According to Knox, Tiffany cannot be charged with the crimes her husband has been charged with in Texas because the law states that a person has to have custody of or ownership of the animals.
“So obviously she's not in custody of the dogs in Texas because she’s not in Texas, and she doesn't own them because they are not her property, they belong to somebody else. It doesn't meet the statute…” he explained. “With Missouri she was in custody of all these dogs so it meets the criteria, in Texas it doesn’t...Texas will take care of theirs and Missouri will respectively take care of ours.”
Knox has concerns with the way Missouri legislation defines and deals with animal abuse, the first being the definition of “adequate care for animals.” He said the law is too vague as everyone has a different idea of “adequate care.”
Another challenge with animal abuse cases is the prosecutor must prove it was done intentionally or purposely.
“The problem for the prosecution is they have to prove that she willfully and intentionally killed those animals. That’s going to be hard to prove…” Knox said.
Knox said he believes the issue is “double-edged” since animals are seen as property under Missouri law.
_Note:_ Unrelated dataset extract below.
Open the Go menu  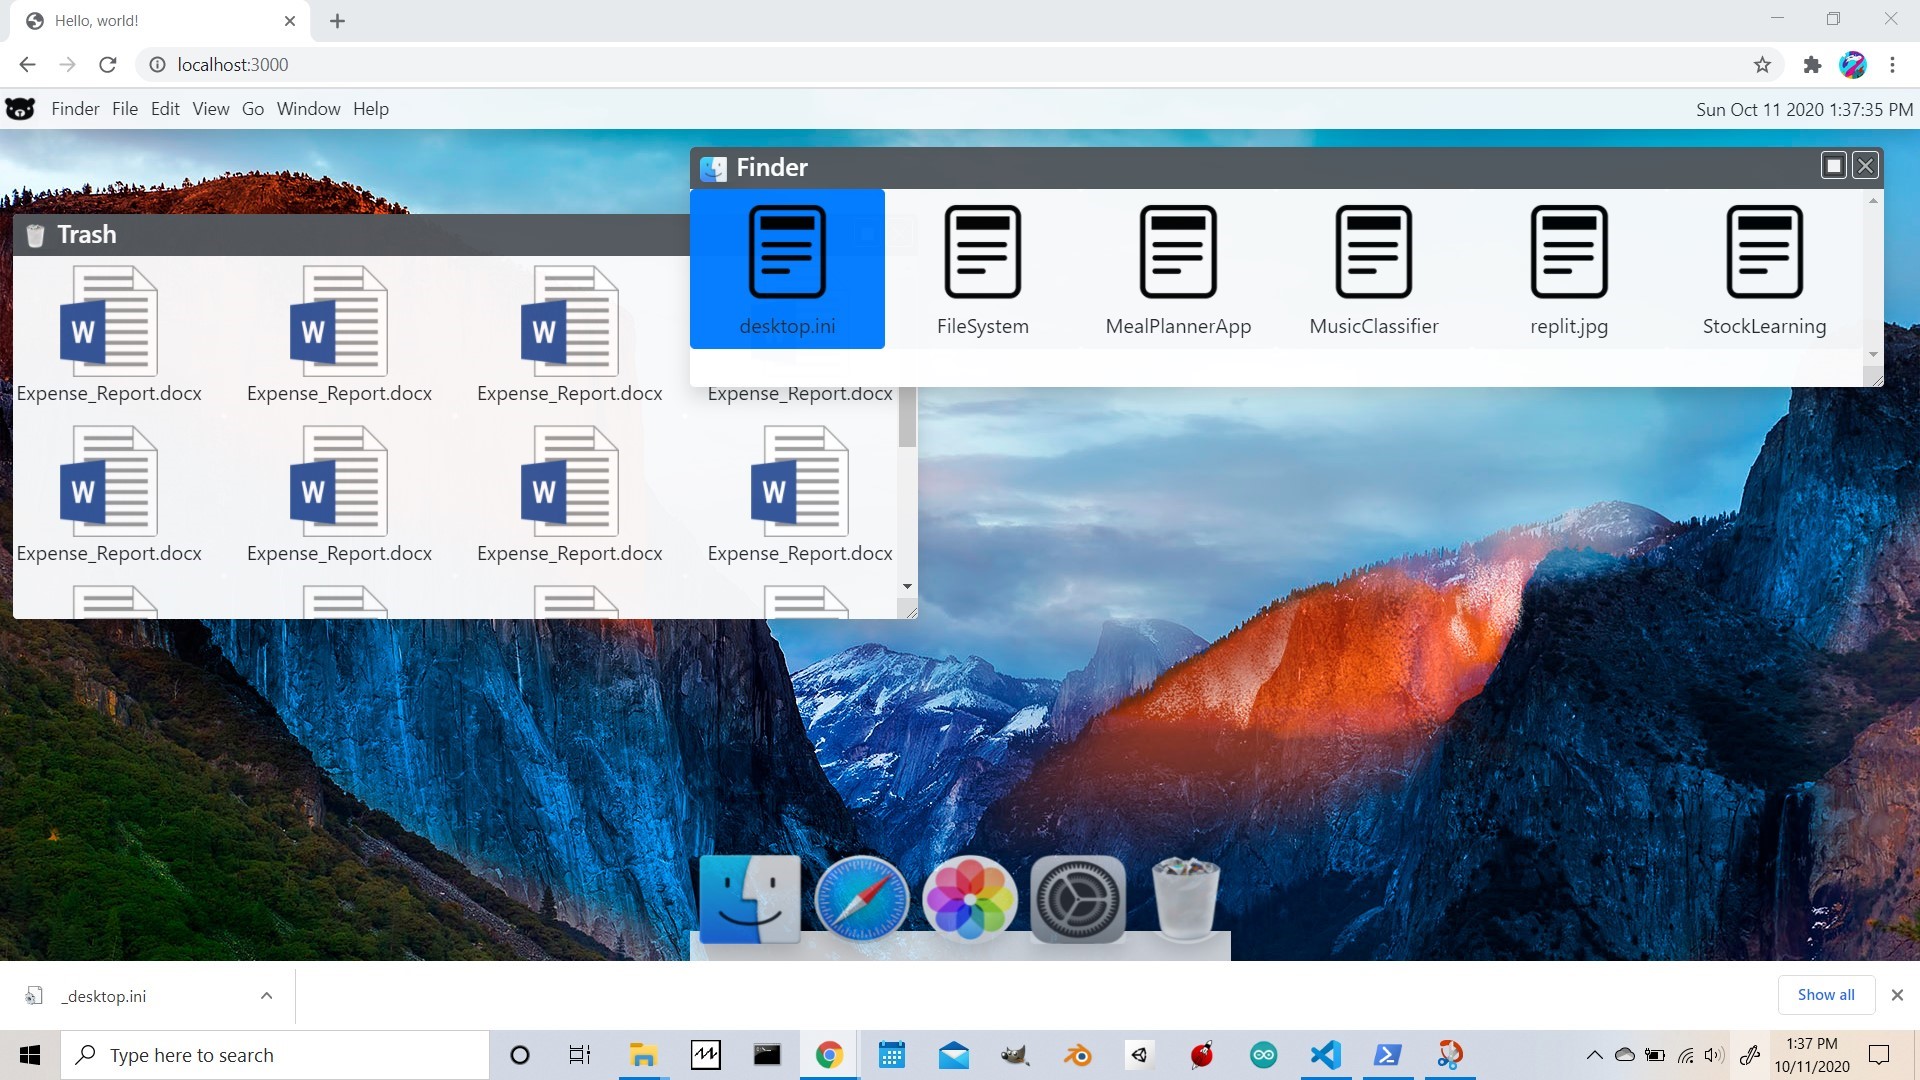click(253, 109)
“This is double edged because animals are property, your property, my property. So who is the government to tell me what I can and can’t do with my property…” he said. “Just how far do you want government to go to tell you what you can and can’t do?”
The Benton County Sheriff’s Department is staying in contact with law enforcement in Texas to see what is discovered there and if it relates to the Missouri case.
Knox said he hopes some good can come out of this situation.
“If anything we get out of this conversation, or your readers get, is that I hope somewhere within our legislative branch that somebody is man or woman enough to accept the responsibility to champion some laws for our animals. Some better ones,” he said.